**Records drawn from a dataset**
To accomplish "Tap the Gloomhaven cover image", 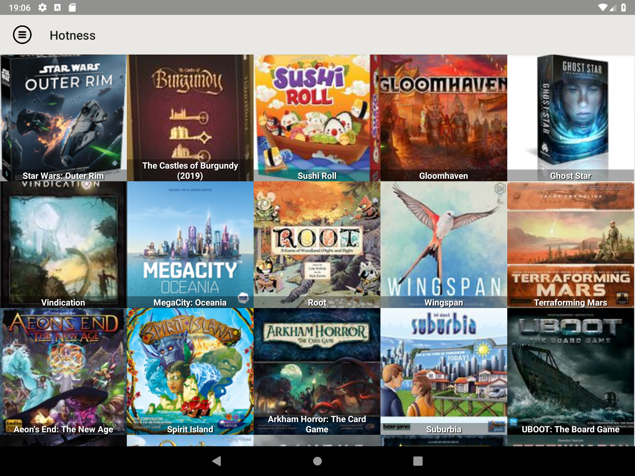I will (x=444, y=118).
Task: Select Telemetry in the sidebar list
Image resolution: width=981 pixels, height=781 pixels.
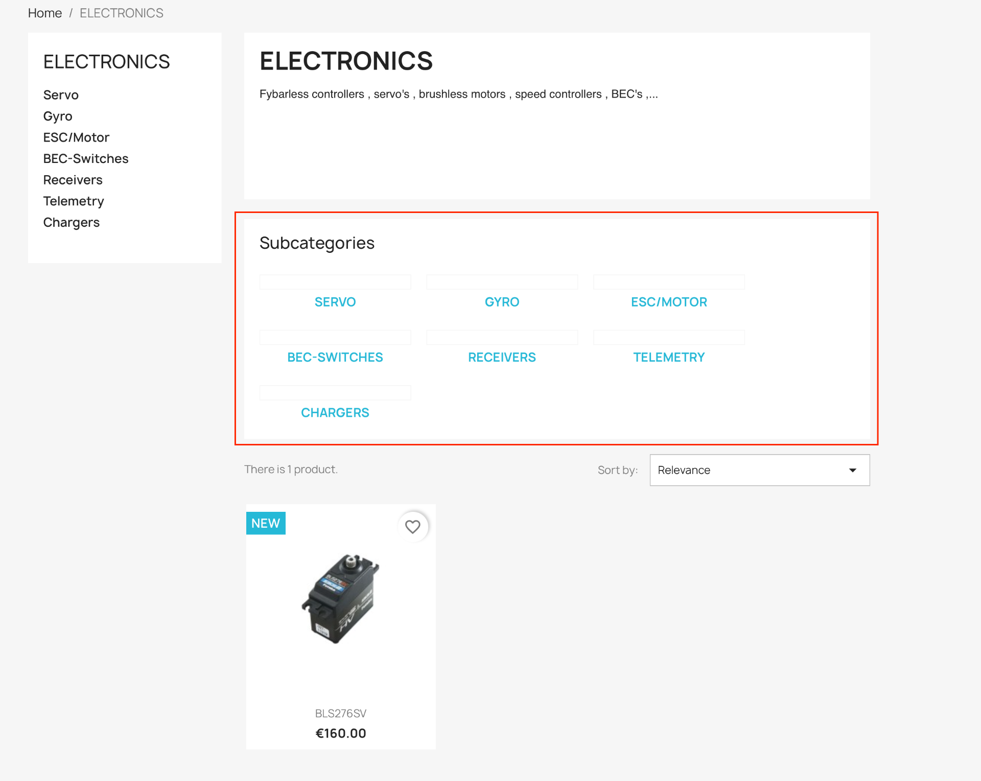Action: tap(74, 201)
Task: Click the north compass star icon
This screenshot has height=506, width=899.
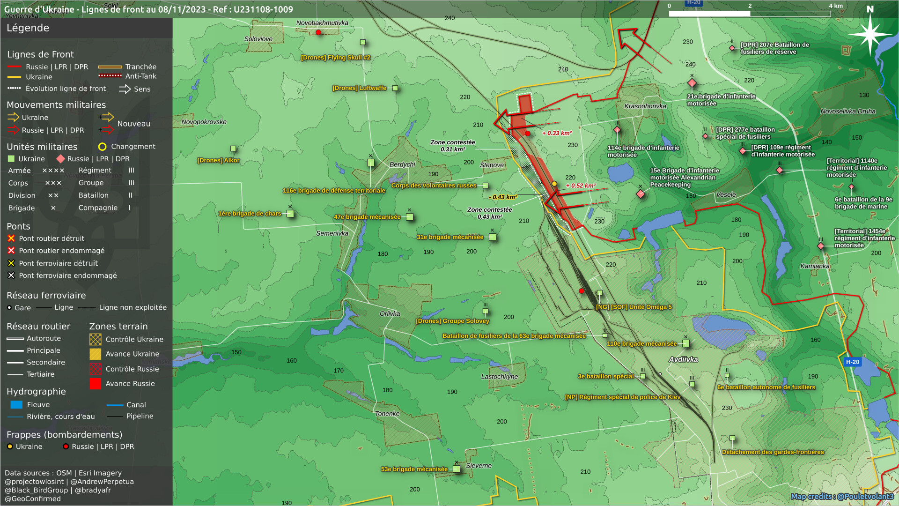Action: [x=870, y=34]
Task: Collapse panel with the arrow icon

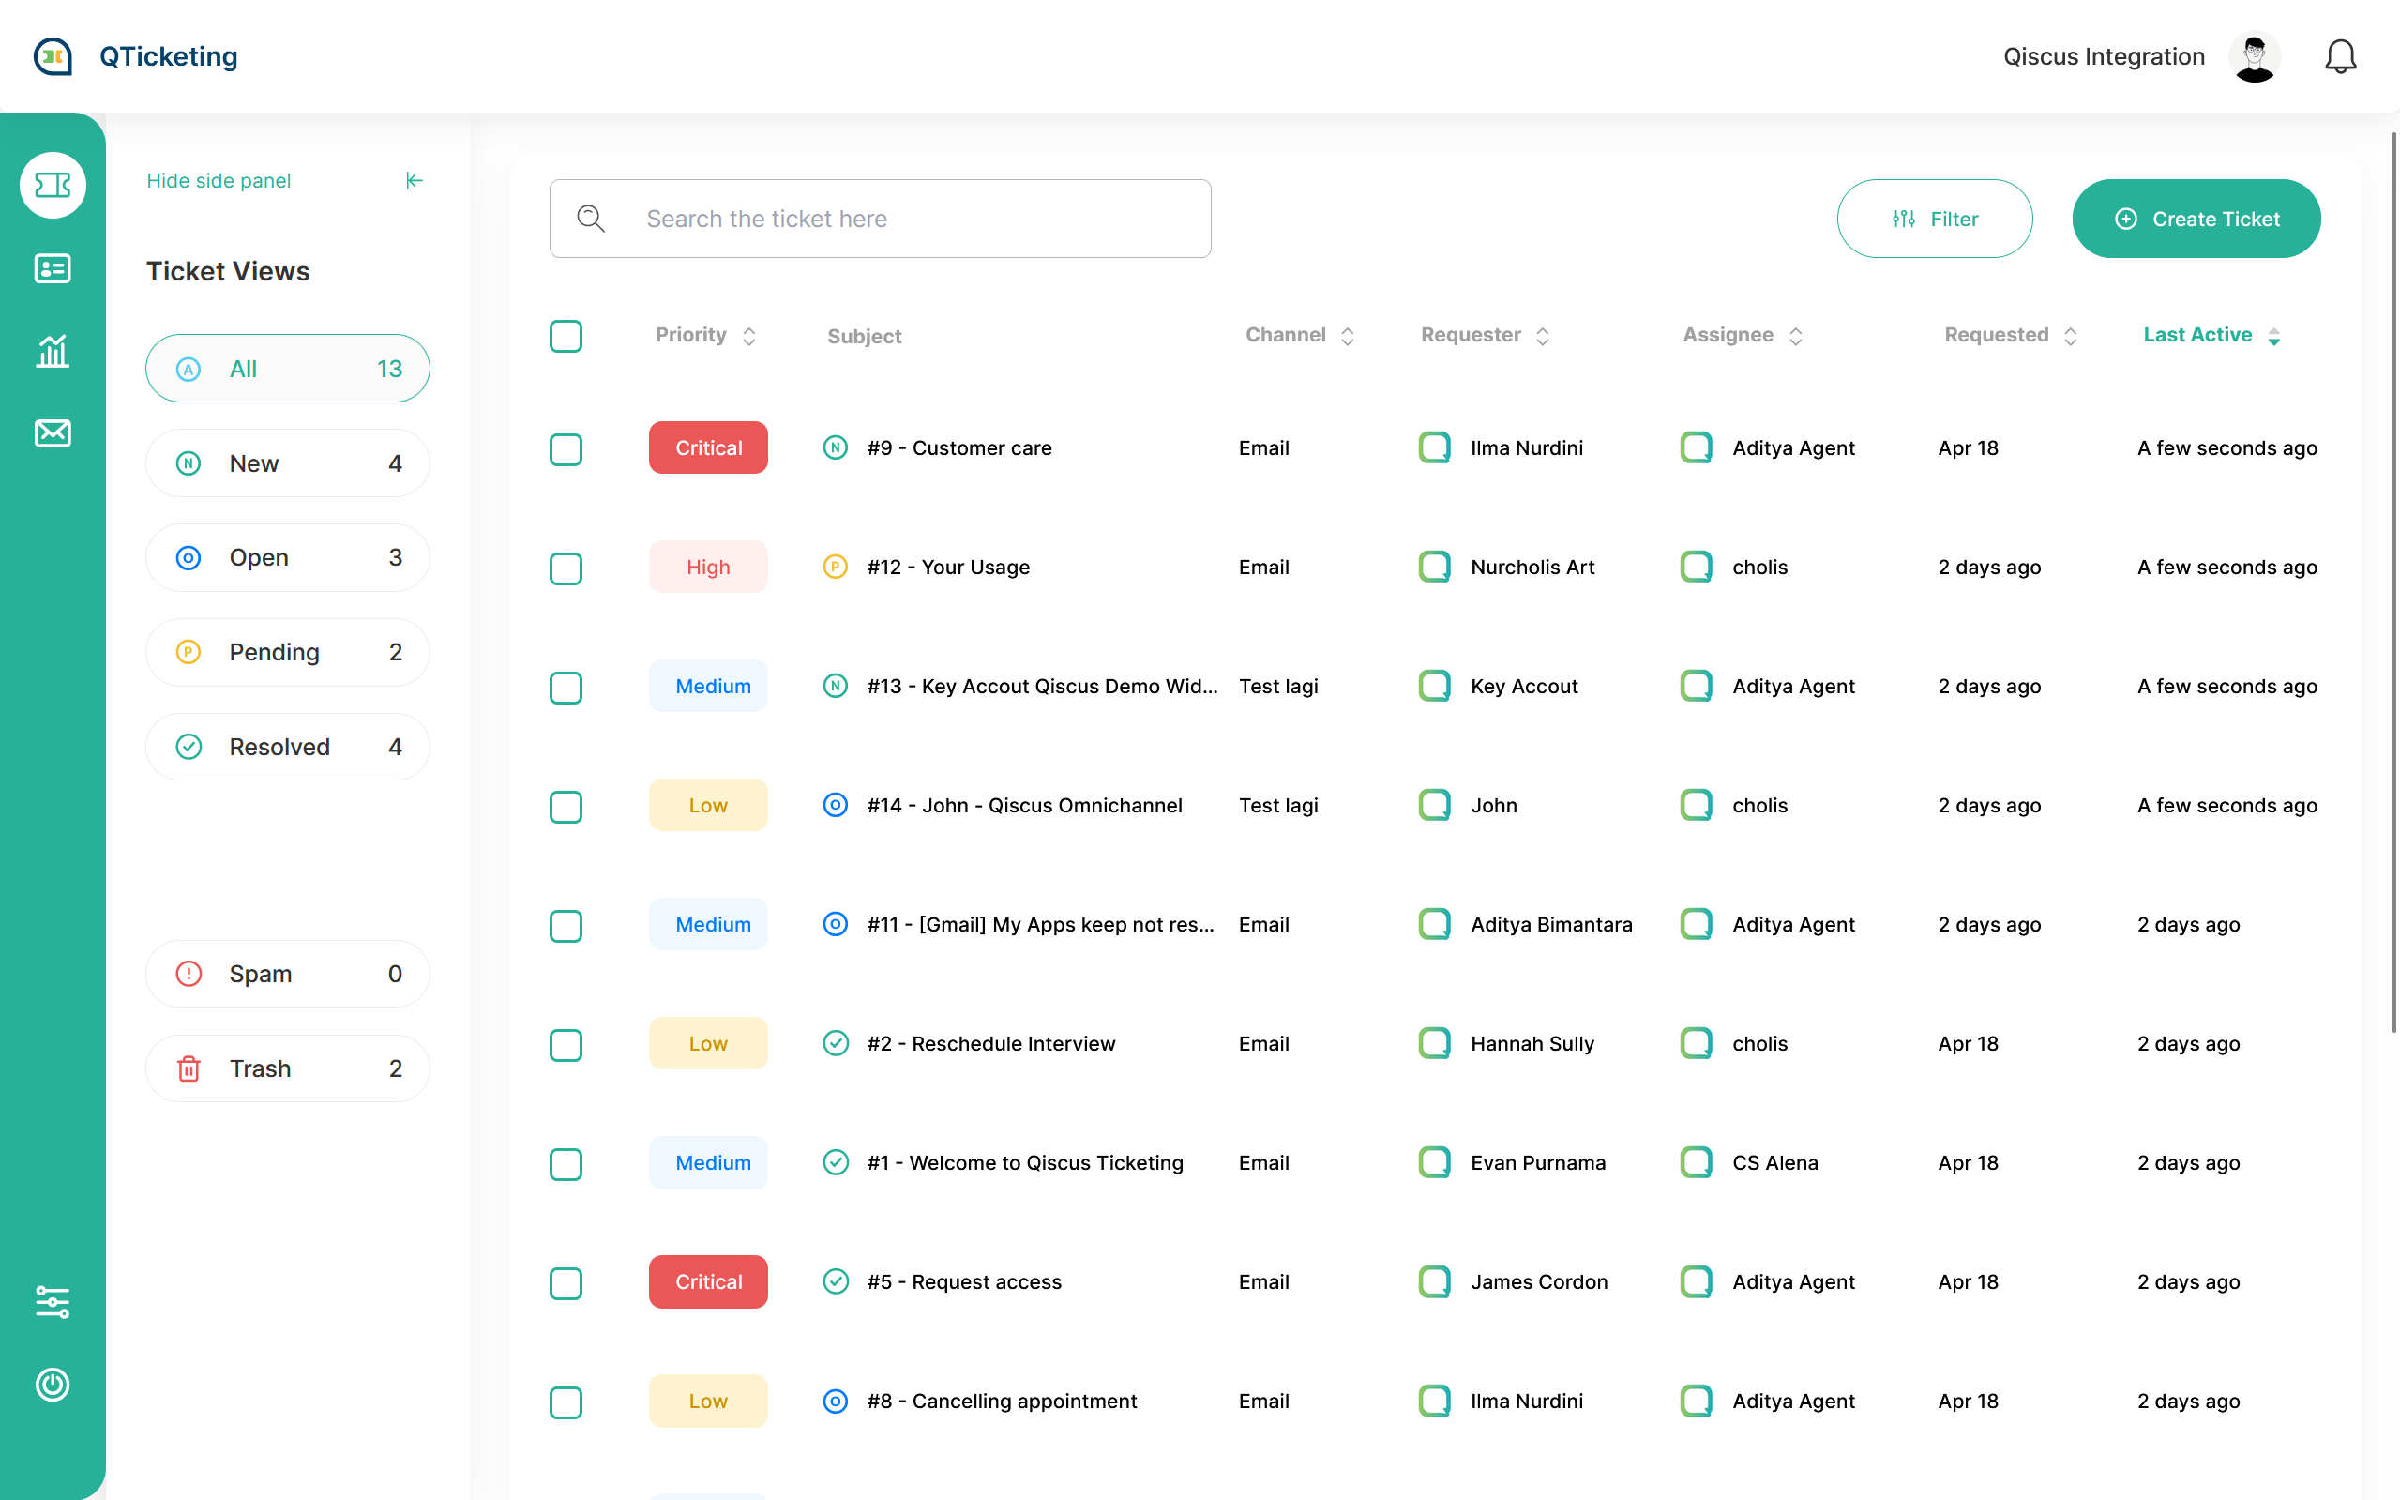Action: [415, 181]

**EXERCISE REQUIREMENTS**
Restate word for word the lines starting at the one that contains "Task: Select Telemetry in the sidebar list" and ending at the last line of the data. Skip every picture.

**RESPONSE AREA**
Task: Select Telemetry in the sidebar list
Image resolution: width=981 pixels, height=781 pixels.
Action: tap(74, 201)
Task: Click the north compass star icon
This screenshot has height=506, width=899.
Action: [x=870, y=34]
Task: Collapse panel with the arrow icon

Action: [415, 181]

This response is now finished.